Centeye's optic flow sensors

Centeye's approach to performing machine vision is effectively a hybrid between the two methods of processing. Our sensors contain one or more "vision chips", or smart imaging chips. A vision chip is an integrated circuit with both image acquisition and image processing on the same die. The vision chip performs front-end image processing on the image using proprietary mixed-signal (analog and digital) circuitry. Back-end processing is performed with an off-the-shelf microcontroller or DSP chip. The circuitry and algorithms are heavily inspired by the visual systems of insects. However these circuits are also "engineered" to give good results when implemented in silicon and software. It should be noted that although we take inspiration from biology, we do not blindly copy it without first extracting the important "gem" of knowledge.

Our approach allows a complete optic flow sensor to be integrated into a tiny package weighing just several grams, and yet be able to process imagery at several thousand frames per second and measure optic flow in real-world environments. The analog processing performed on the vision chip also allows operation in difficult visual environments. For example, our sensors are able to measure optic flow in low contrast (<2%) environments, and are also able to operate in light levels of under one lux. The high frame-rate also allows optic flows of even a hundred radians per second to be detected. Most important, our methods currently allow circuitry to be implemented in a package weighing less than five grams, allowing them to be used on small, robotic aircraft.

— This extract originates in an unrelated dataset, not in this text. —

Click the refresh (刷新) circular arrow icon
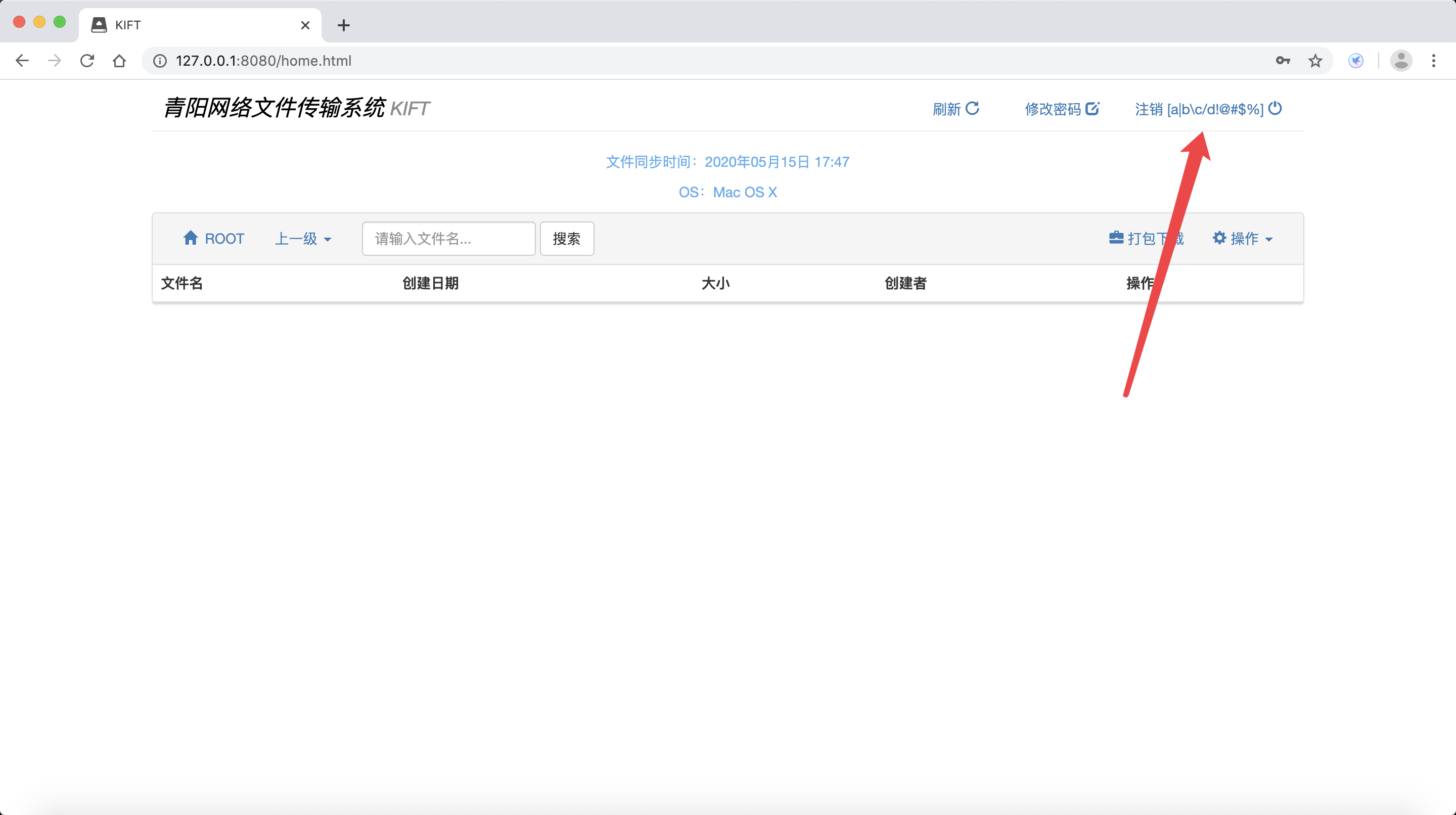This screenshot has width=1456, height=815. pyautogui.click(x=972, y=108)
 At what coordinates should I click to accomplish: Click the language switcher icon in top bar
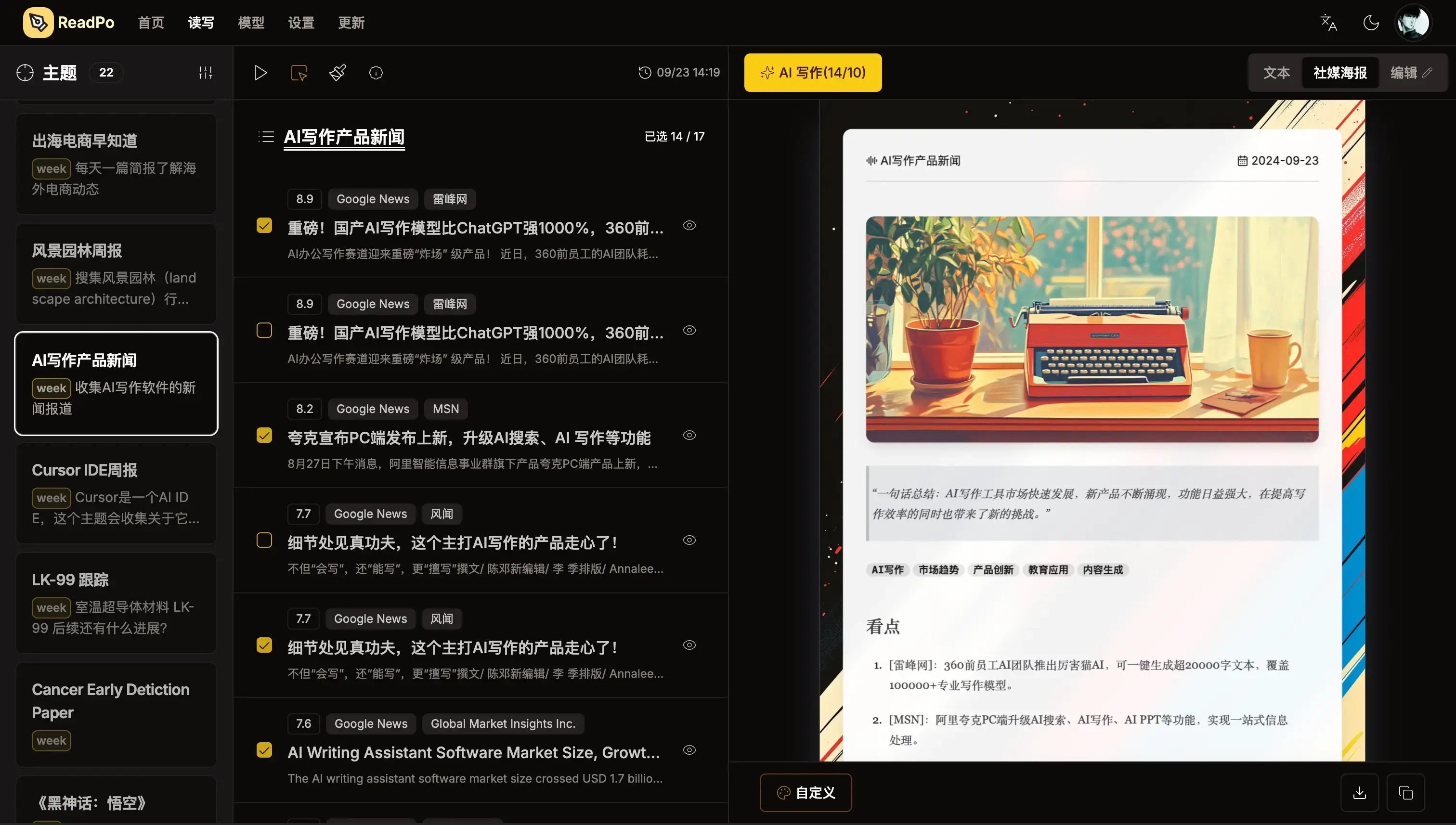pos(1328,22)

Most of the inner workings of current sensors are proprietary. However you can download papers that describe some of our earlier work in the downloads section. You can also visit the links page to view related work performed by others in academic institutions.

Acknowledgements:

We gratefully acknowledge the support of DARPA and the U.S. Naval Research Laboratory. Work performed 2000 and earlier was performed at the U.S. Naval Research Laboratory as part of Barrows' graduate work at the University of Maryland at College Park. Much of the work performed at Centeye, 2001 and later, was supported by DARPA, under DSO's Controlled Biological and Biomimetic Systems program.